WHEREAS, a rare disease or disorder is a physical condition that affects fewer than 200,000 people. Approximately 25 million people in the United States and 400 million worldwide are affected by Rare Diseases and Disorders; and
WHEREAS, there are many different causes of rare diseases and disorders, the majority are thought to be genetic – caused by changes in genes or chromosomes; however, the exact cause of many rare diseases remains unknown, making research, diagnosis, and treatment difficult; and
WHEREAS, many rare diseases are serious and debilitating conditions that have a significant impact on the lives of those affected. Individuals and families affected by rare diseases often experience problems such as a sense of isolation, difficulty obtaining an accurate and timely diagnosis, few treatment options, and problems related to accessing or being reimbursed for treatment; and
WHEREAS, some rare diseases and disorders, such as Huntington’s Disease are relatively well known because of successful awareness campaigns, many are not, such as Evan’s syndrome, a very rare autoimmune disorder, which causes the sufferer’s immune system to destroy their body’s red and white blood cells, and/or platelets. This syndrome can cause symptoms such as fatigue and light-headedness; and
WHEREAS, Lafora disease, a severe form of progressive myoclonus epilepsy, is a genetic disorder in which the person has epileptic seizures in late childhood or adolescence. Those suffering from Lafora disease may also experience symptoms such as, difficulty walking, muscle spasms, dementia, and rapid cognitive deterioration. This condition often ends in death; and
WHEREAS, with approximately 7,000 conditions designated as rare diseases, and limited research and treatment options, the process of diagnoses can be extremely challenging; and
WHEREAS, Rare Disease and Disorder Day provides an opportunity to raise awareness of the many rare diseases and disorders affecting the lives of countless Alaskans, which can lead to more research, quicker diagnoses, and better treatment options for our neighbors and friends.

*RECORDS PROVIDED:*
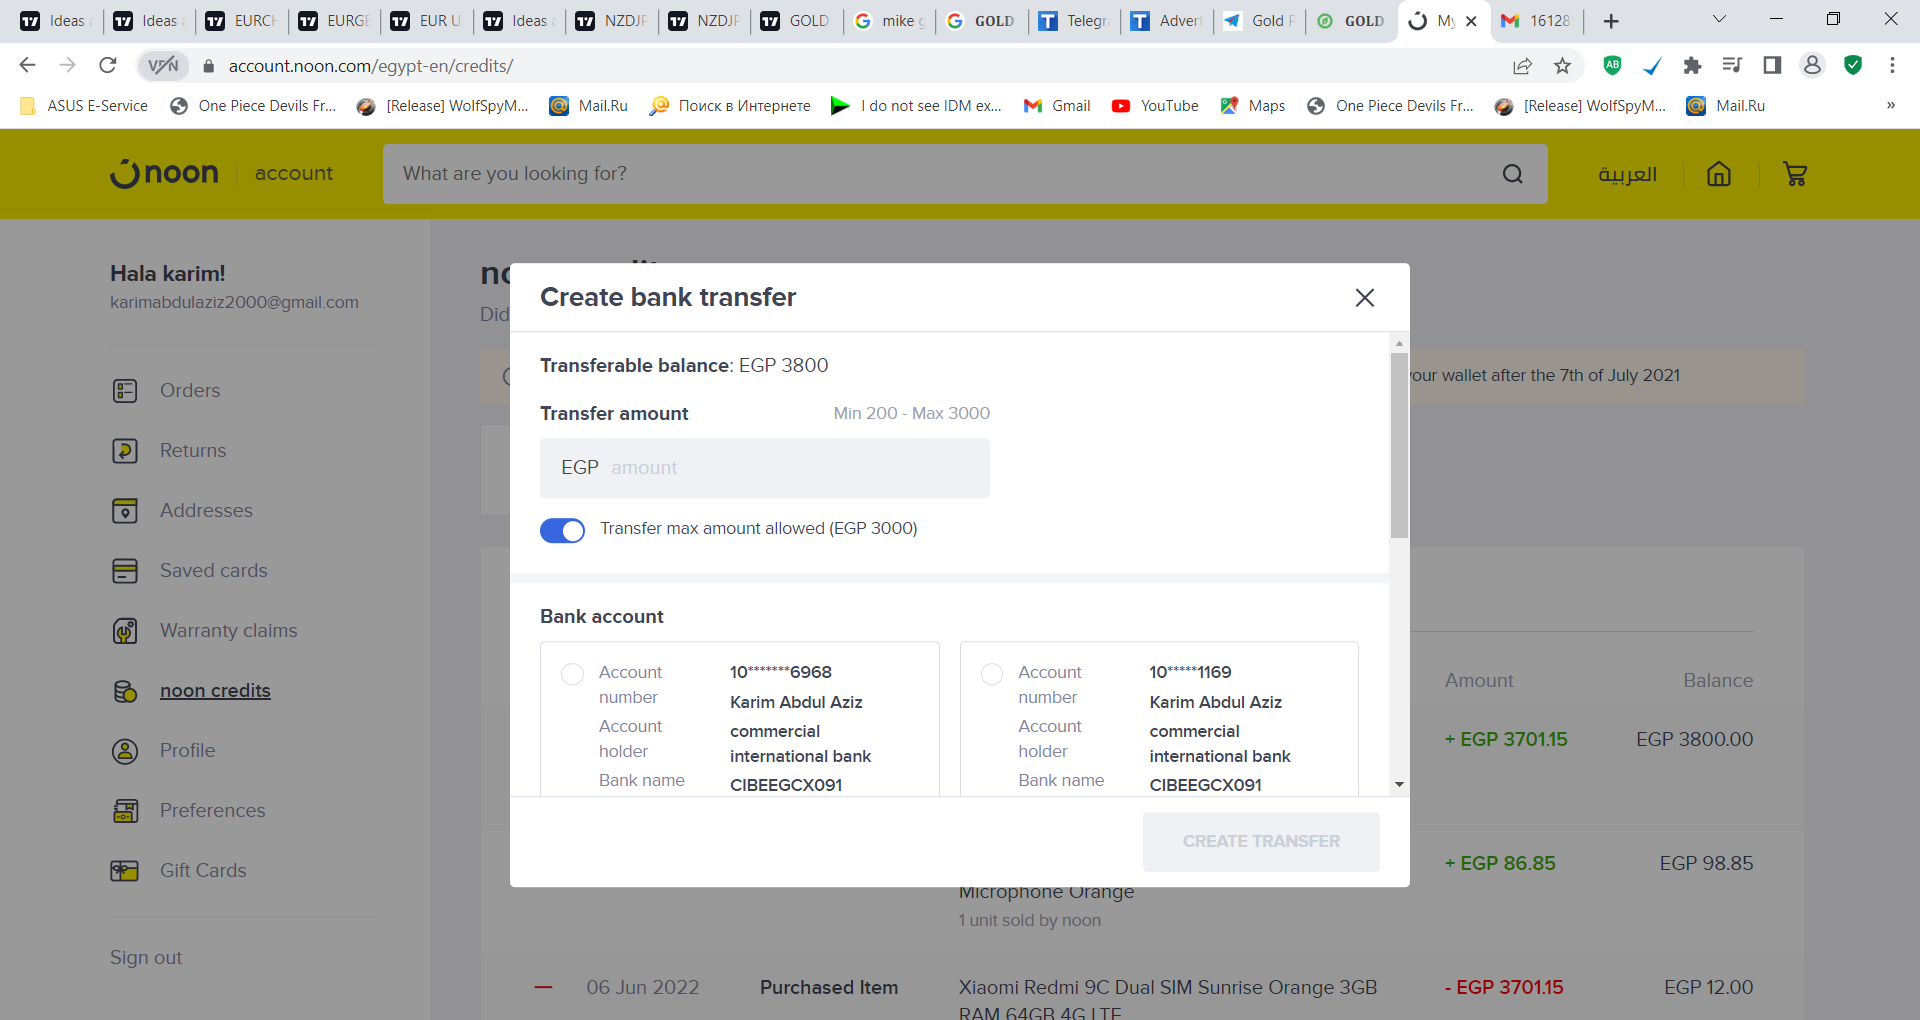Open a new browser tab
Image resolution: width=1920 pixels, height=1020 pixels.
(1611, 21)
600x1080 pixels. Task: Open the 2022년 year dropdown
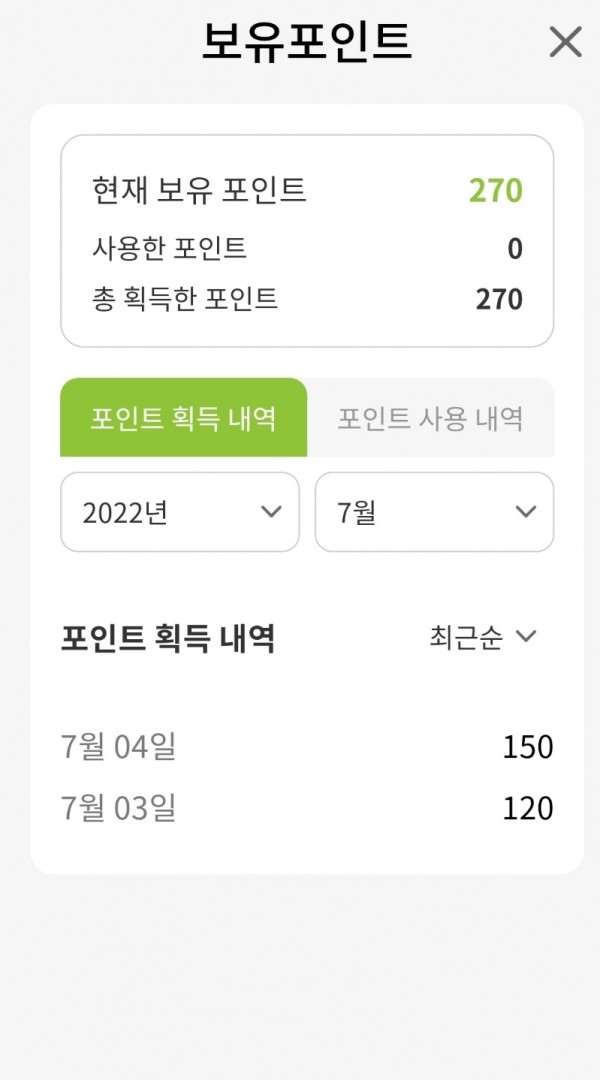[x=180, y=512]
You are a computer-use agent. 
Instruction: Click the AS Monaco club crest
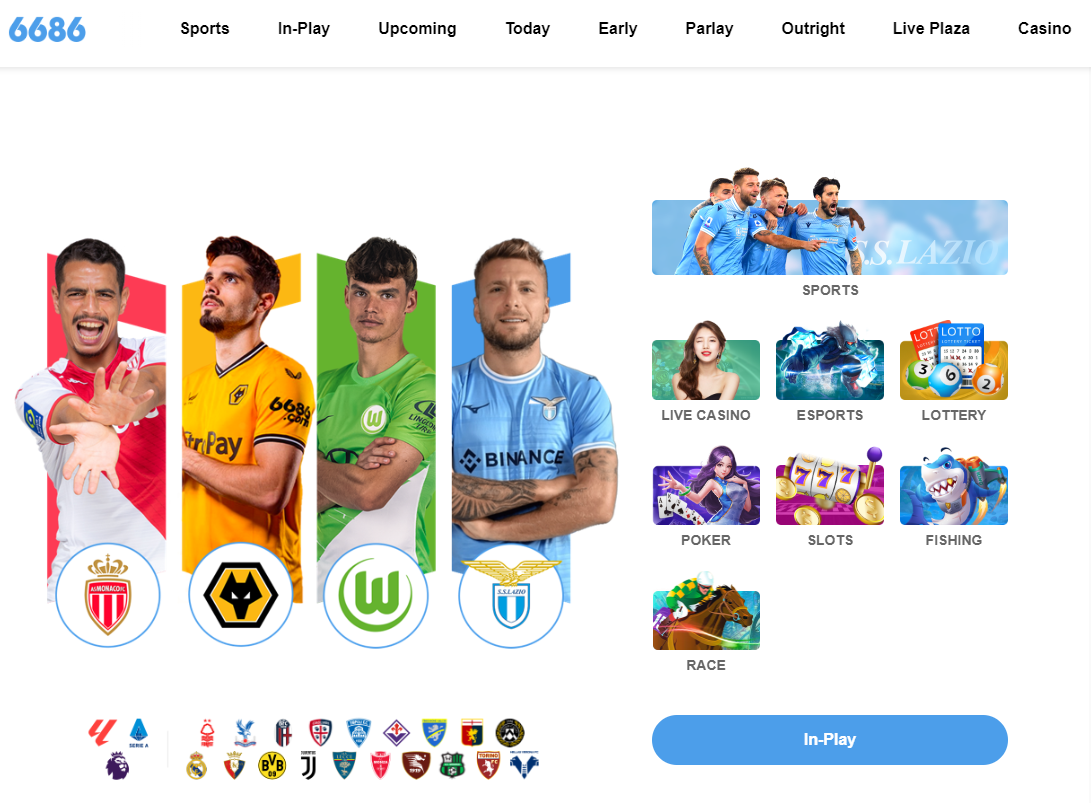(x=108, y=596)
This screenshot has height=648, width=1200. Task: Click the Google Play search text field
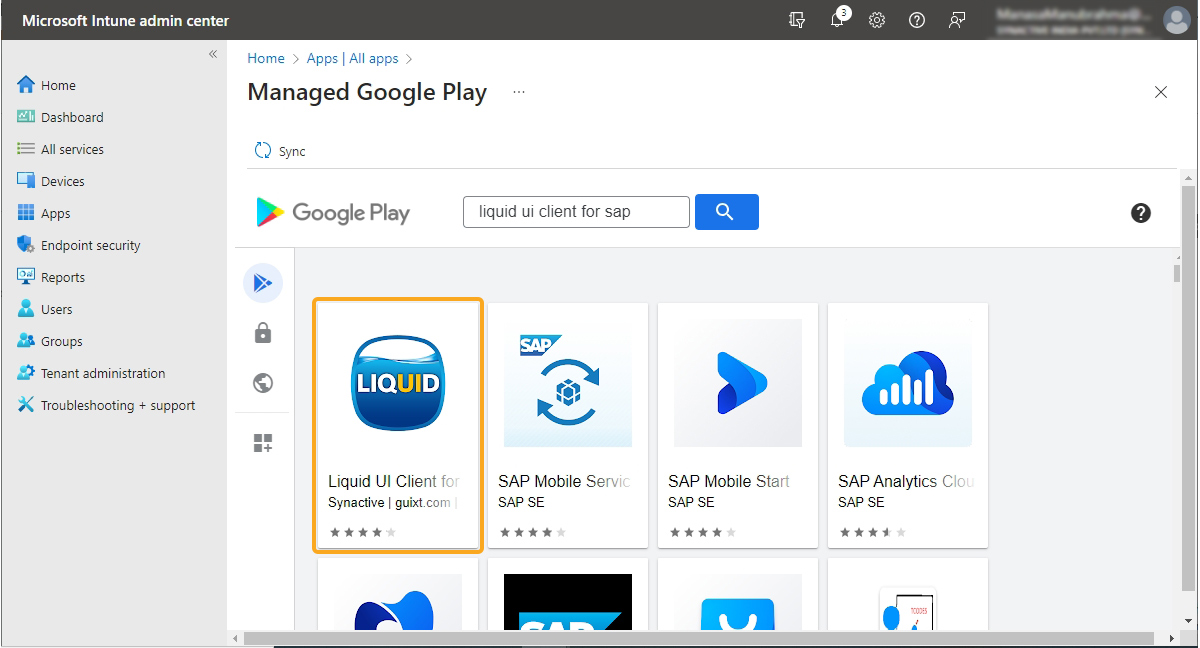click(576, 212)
* * *
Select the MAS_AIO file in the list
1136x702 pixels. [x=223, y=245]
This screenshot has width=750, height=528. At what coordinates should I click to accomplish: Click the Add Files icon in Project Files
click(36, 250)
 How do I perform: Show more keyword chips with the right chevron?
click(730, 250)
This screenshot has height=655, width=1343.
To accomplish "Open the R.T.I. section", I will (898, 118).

*COMPLETE THE FOLLOWING:*
• 1. Summarize the text on rare diseases and disorders in two sentences.
• 2. Go on with the text on rare diseases and disorders from its last sentence.
The material has no connection to the text on rare diseases.

*ANSWERS TO THE EXERCISE:*
• 1. A rare disease or disorder affects fewer than 200,000 people, yet about 25 million people in the United States and 400 million worldwide are affected, and with roughly 7,000 such conditions, most thought to be genetic but many of unknown cause, research, diagnosis, and treatment are difficult. Rare diseases such as Evan's syndrome and Lafora disease can seriously affect individuals and families, and Rare Disease and Disorder Day offers a chance to raise awareness of the conditions affecting countless Alaskans, which can lead to more research, quicker diagnoses, and better treatment options.

• 2.
NOW THEREFORE, I, Mike Dunleavy, GOVERNOR OF THE STATE OF ALASKA, do hereby proclaim February 28, 2022 as:
Rare Disease and Disorder Day
in Alaska, and encourage all Alaskans to offer support to those who suffer from rare diseases and disorders, promote and raise awareness within their communities, and celebrate the progress being made by medical professionals and researchers worldwide.